— START Records for this exercise —
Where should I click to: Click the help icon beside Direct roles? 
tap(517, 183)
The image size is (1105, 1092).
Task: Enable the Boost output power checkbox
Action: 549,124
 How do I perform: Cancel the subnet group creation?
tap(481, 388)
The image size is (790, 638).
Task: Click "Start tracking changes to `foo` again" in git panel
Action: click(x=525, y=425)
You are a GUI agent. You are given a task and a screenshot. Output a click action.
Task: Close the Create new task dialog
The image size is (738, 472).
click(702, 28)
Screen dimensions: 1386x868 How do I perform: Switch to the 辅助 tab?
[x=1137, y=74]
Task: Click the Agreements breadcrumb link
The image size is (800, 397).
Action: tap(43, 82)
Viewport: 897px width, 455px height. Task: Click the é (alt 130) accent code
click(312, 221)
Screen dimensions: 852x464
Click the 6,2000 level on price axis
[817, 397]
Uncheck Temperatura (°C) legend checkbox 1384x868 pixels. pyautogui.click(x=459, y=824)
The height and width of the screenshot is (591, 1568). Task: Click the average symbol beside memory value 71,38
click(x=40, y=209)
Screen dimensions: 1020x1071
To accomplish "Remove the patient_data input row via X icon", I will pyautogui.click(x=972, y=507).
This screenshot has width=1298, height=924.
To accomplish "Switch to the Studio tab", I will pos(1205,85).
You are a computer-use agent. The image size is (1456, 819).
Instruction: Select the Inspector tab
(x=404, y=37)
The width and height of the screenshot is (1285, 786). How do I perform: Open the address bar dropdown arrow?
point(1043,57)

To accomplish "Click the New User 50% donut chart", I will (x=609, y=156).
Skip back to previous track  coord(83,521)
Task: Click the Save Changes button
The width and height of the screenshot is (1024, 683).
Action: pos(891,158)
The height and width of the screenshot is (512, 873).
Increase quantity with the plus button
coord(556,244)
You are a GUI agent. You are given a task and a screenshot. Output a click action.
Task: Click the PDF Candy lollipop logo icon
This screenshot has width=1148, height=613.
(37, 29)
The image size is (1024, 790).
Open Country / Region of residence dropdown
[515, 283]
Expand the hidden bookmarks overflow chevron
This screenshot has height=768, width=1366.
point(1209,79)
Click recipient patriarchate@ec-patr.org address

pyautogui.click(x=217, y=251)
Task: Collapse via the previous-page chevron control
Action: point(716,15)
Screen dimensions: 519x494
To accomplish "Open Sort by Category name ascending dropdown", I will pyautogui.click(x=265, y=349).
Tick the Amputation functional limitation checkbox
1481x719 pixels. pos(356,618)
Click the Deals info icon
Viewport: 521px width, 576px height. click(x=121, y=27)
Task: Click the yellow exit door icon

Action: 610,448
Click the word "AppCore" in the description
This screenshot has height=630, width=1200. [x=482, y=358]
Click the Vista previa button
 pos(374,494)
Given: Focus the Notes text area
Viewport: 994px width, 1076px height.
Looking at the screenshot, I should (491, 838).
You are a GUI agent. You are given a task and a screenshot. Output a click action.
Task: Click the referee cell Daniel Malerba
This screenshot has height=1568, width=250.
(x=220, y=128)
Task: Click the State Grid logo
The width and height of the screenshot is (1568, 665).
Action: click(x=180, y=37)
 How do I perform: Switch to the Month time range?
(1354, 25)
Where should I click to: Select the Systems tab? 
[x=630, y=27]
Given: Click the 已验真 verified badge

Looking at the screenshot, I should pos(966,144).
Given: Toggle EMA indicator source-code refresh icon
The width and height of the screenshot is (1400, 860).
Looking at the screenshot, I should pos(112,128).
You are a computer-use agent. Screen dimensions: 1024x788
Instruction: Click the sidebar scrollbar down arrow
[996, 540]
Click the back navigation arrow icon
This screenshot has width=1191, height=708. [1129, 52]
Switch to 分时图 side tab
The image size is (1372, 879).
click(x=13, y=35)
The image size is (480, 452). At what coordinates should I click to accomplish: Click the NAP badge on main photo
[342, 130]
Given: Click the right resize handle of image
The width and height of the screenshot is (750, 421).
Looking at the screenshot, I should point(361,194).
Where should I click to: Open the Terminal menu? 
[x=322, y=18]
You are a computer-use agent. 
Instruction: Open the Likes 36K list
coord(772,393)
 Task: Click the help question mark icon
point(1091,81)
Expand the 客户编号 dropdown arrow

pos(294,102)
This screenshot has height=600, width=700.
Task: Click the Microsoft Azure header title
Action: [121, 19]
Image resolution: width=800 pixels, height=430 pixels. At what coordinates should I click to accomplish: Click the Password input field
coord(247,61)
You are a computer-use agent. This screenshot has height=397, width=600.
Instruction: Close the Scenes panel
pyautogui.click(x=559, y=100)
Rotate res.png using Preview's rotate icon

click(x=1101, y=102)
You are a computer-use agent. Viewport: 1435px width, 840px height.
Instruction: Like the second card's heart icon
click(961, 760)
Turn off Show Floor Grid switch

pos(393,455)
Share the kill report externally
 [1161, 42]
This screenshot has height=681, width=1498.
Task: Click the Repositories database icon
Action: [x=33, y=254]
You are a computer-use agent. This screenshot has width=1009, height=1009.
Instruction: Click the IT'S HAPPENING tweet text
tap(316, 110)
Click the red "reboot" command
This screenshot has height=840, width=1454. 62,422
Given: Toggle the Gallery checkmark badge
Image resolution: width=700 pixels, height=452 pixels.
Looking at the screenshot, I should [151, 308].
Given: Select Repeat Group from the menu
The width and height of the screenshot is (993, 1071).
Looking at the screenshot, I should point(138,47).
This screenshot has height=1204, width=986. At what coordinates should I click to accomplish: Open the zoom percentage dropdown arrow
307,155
— END Records for this exercise —
● **What this task involves**
Find each line in the data above that contains the string "perform", and copy those lines out. Case counts.

● **Exercise answer**
 How do I perform: Cancel the subnet group creation?
Screen dimensions: 1386x868 How do I perform: Switch to the 辅助 tab?
The width and height of the screenshot is (1285, 786). How do I perform: Open the address bar dropdown arrow?
 How do I perform: Switch to the Month time range?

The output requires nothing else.